TurboGo is distributed as shareware, although only differences between registered and shareware version is:
- 3 (from 5 in total) AI level are available
- Inability to save program preferences (all changes are back to initial settings after program quit)
- Registration windows displayed when starting the program.
TurboGo has unique (in comparison to most other software) real-time help utilities able to automatically display the following information on the board/screen:
- Rationale and explanation (in plain English)of AI moves decisions.
- Numerical evaluation of each AI move with info regarding move value, strength of group, possible outcomes etc.
- Dead groups on the board (visual display)
- Board influence of each player (visual display)
- Ladder-catch groups (visual display)
- Liberties for each stone/group
- Move numerical values(from 0 to 99) of possible moves.
A joseki tutor with 43414 moves, and 2544 comments is built in to the program.
For nicer GUI the program allows to use built-in and own bitmaps and own sounds (.wav ; play, pass, atari, illegal move).
The homepage is turbogo.com. Software is free to download.
Author: Arnoud van der Loeff
JanDeWit Another program I play against quite a lot is TurboGo, which is shareware, but only with the lowest 3 strength levels (out of five). This program has the advantage of being able to play on the three main board sizes, it's available in many languages, it can explain its moves, it has a 45000 move joseki database (I only use the 3-3 point invasion section for handicap games :-)
I think I'll stick with this program while I'm learning.

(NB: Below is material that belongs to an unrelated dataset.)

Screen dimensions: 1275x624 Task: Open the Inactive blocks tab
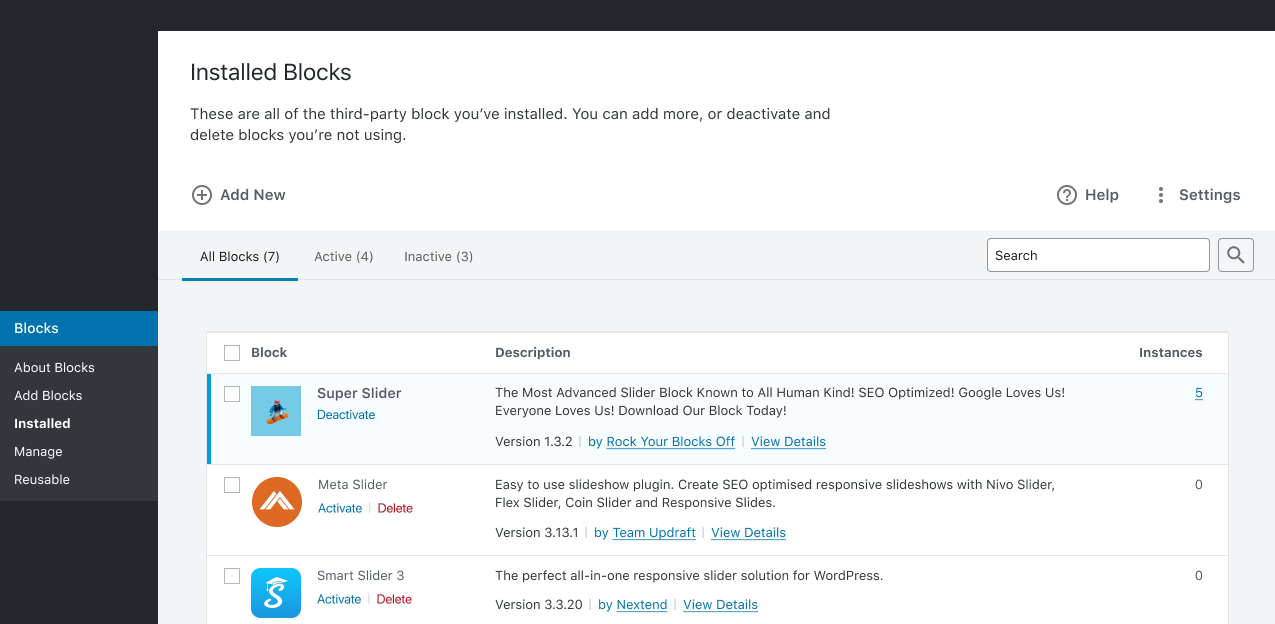click(438, 256)
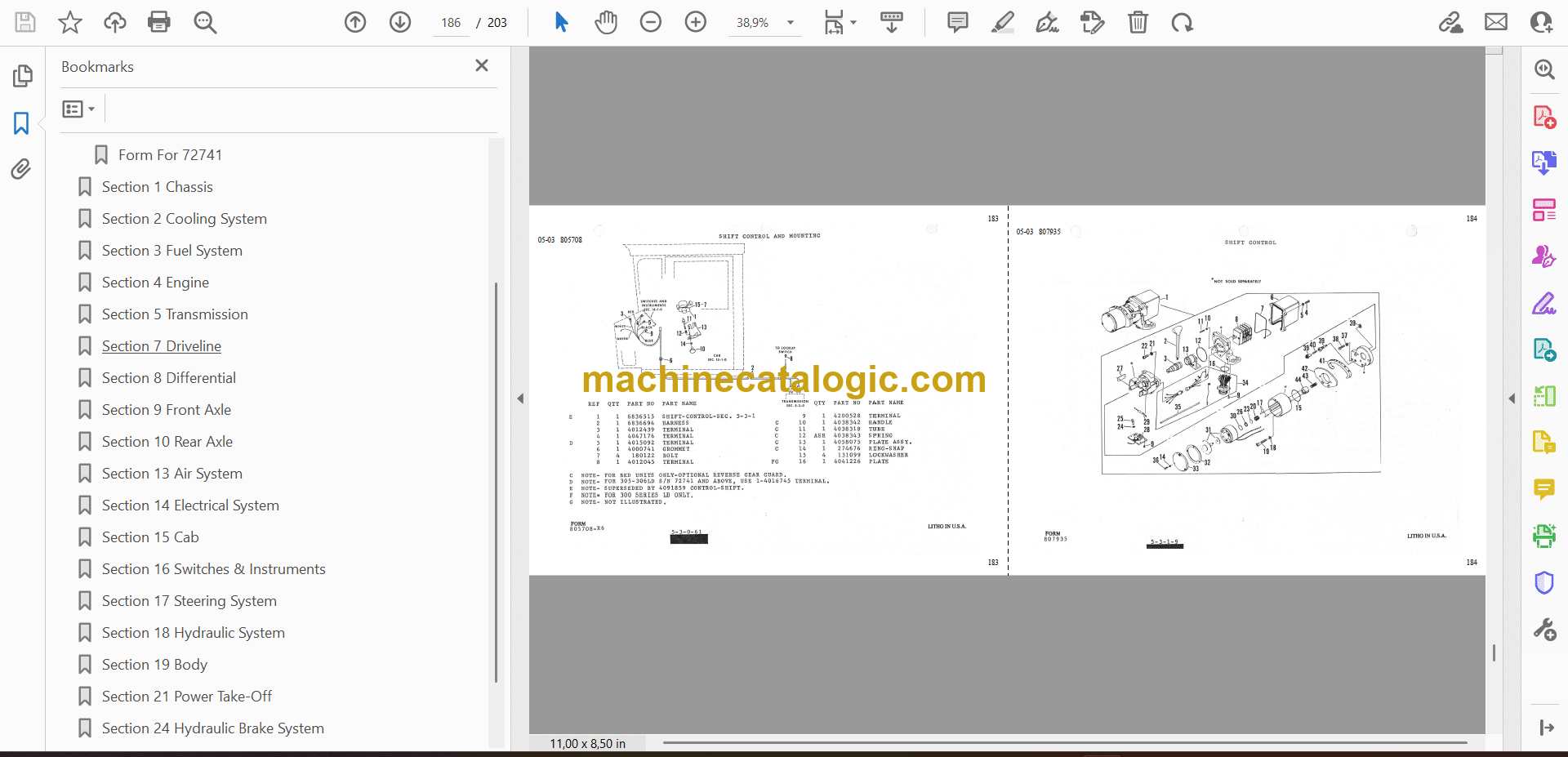
Task: Toggle the Bookmarks panel icon
Action: coord(21,123)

The registration fee is quite modest, but I'm not sure what increase in playing strength it'll get you... (the program was European Computer Champion in 1999).
Anonymous: I love TurboGo! It's the best for someone learning the game.

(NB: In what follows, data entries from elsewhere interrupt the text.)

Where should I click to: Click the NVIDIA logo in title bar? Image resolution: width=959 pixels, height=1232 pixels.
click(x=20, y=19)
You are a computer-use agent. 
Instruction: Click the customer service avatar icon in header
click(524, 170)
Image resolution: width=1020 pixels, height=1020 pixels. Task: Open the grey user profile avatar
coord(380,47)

Another anonymous: I agree. I've now graduated from it, but it was my beloved partner when I was learning the game. I found it very user-friendly.
TheBigH: I think it's good for learners like me. The weakest difficulty is about my strength with me playing black with no handicap, so it makes for good games that I learn from; up until the end game. Stop playing once the borders are settled. It has a terrible habit of launching futile suicide attacks into territory it simply cannot survive in, forcing the player to play "hunt the harmless stone" for half an hour. Bo-ring.
RueLue: As the development of the program sleeps since around 2000, it can be assumed, that it is not really strong, compared with actual programs and engines. The default setup and also the (advertising!) homepage show only the minimum graphics of the program. Resizing the board doesn't give automatically a quadratic board. Adding some simple (low-bit) wav-files (each 1-2kby) for the standard installer would have been a good idea. I tried a fast game 19x19, 9 handicap, chinese rule, level 3 (2012, not a fast machine, fast response) and had a 30 points win (around 2k in Germany) so you can assume, that the program plays (at level 3) around 14 kyu. The program pretends to save games also in .gam-format, but looking into the file showed a normal sgf-file, trying to load that file (as .gam) with TurboGo gave an error. I assume, the .gam-format is proprietary and from older versions of TurboGo.
BramGo: It was a pretty educational program for studying joseki back in its days (~2005). I consider the funny graphics a bonus.
Arnoud's Go Screensaver
- it is a lightweight program (around 500kby)
- it's an oldie, but works also in Win-Vista
- it can be configured to use nice graphics for board and stones (windows-bmp, the program adjusts the size and tiles for the board)
- 6 games built in
- give it a file or a complete folder to randomly select a file
- takes sgf and ishi format files
- adjust replay speed from 20 moves per second (why so fast?) to 1 move per 30 seconds
- wait after game end for display of the next game (adjustable)
- displays also games on 9x9 boards and handicap games (no, not bigger as 19x19)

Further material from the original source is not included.